Frente al gobierno oligárquico que nos domina, Podemos se presentaba como un partido de base asamblearia, de reciente creación y, por tanto, con todas las puertas y ventanas abiertas a la participación de quienes pasaran por allí. Contaba con grupos organizados desde hace años, como Izquierda Anticapitalista (IA) –que fue quien impulsó al grupo de Iglesias con la voluntad de ampliar la base de participación-, y también con exmilitantes y excolaboradores de diferentes sectores de Izquierda Unida (IU). En un principio pareció una OPA hacia IU de la Comunidad de Madrid, pero pronto se vio que había hueco para una fuerza como ella. No es que la gente les tuviera simpatía por quiénes eran –aún no eran conocidos por nadie- sino que muchos y muchas les identificaron con el 15M, y eso les hizo receptores de todas las simpatías que había despertado ese movimiento. Podemos, con todos los focos sobre sí mismo, fue capaz de poner sobre la mesa determinados debates urgentes. Como la necesidad de una renta básica universal, la conversión de esta democracia parlamentaria en una más participativa, la lucha contra la corrupción y el constante amiguismo entre élite empresarial y élite política. Era el programa del 15M, y era el programa que la inmensa mayoría de ciudadanos estaba esperando: que se garantizara un Estado de Bienestar a la inmensa mayoría de la población que no puede pagarlo todo de su bolsillo. Un Estado Social de Bienestar. Había conseguido hacer aquello que dijo Quim Arrufat sobre la entrada de la CUP en el Parlament: venir para agobiar a la derecha y para estresar a la izquierda. Y lo hacía con una organización horizontal, basada en las luchas locales, las cuales vertebraban su discurso nacional.
El PSOE veía cómo el debate central de la izquierda se quedaba muy lejos de lo que estaba dispuesto a llegar con su programa de contra-contrareformas (sic). IU se veía sobrepasada por la voluntad de participación de gente que, en gran parte, habían sido sus votantes. Y el PP comenzaba a pensar que de tanto llevar el debate a la izquierda, sus costuras de extrema derecha quedarían más al descubierto. Podemos podía ganar unas elecciones, y la demoscopia así lo alertaba. Había logrado cambiar el ciclo político: del shock en el que nos encontrábamos desde 2010, a la ilusión por contraatacar y cambiarlo todo.

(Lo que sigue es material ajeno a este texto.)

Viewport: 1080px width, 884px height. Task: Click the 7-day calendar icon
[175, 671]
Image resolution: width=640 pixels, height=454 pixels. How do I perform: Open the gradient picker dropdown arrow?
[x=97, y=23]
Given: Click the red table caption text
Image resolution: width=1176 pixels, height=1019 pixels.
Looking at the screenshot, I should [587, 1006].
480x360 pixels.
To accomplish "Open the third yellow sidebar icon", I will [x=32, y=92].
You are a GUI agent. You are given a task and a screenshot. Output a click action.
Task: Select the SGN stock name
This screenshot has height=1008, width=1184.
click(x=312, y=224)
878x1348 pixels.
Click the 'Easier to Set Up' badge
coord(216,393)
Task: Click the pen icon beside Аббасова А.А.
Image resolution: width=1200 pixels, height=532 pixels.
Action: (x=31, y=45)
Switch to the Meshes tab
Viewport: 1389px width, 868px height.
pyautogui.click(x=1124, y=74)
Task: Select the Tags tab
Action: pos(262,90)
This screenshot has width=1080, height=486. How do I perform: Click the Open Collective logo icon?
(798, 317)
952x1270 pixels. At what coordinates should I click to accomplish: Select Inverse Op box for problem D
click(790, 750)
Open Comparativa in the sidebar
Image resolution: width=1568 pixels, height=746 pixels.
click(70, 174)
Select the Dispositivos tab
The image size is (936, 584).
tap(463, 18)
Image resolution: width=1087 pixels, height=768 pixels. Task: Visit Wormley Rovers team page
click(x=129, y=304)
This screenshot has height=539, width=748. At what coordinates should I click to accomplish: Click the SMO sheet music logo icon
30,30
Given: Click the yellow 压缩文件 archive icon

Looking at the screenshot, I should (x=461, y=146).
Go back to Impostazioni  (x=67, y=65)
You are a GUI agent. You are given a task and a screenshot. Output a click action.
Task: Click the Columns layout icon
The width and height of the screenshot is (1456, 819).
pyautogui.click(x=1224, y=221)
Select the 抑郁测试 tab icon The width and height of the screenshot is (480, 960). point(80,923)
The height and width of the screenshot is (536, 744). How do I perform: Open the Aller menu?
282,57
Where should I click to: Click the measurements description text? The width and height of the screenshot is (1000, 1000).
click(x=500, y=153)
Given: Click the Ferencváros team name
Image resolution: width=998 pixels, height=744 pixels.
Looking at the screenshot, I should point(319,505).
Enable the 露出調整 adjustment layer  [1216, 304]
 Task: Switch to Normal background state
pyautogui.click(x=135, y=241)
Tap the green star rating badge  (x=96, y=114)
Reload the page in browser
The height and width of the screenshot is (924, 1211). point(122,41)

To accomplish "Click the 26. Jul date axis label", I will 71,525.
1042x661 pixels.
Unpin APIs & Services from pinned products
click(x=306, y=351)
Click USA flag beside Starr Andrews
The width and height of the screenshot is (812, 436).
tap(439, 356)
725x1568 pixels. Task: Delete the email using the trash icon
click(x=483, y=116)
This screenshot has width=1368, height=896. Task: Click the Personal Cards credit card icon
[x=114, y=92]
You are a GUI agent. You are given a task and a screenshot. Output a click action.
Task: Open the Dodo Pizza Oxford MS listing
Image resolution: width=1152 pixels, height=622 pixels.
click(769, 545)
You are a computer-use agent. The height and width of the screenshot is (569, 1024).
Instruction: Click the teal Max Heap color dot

Pero en estas vino el debate del Scatergoris. ¿De quién era el juguete? Desde el principio había habido una tensión entre el liderazgo inquisidor del grupo de Somosaguas, y el resto de la organización. Durante la campaña a las europeas, las bases obligaron a cambiar determinados discursos –desde el somos patriotas de Monedero, que desapareció en el último mitin, hasta la aceptación del derecho de autodeterminación de los pueblos del Estado, forzado reconocimiento gracias a IA, pasando por el rechazo a incorporar al proyecto de manera formal a Jorge Verestrynge, colaborador de Iglesias. Las tensiones internas se fueron capeando hasta la definitiva composición del movimiento en partido.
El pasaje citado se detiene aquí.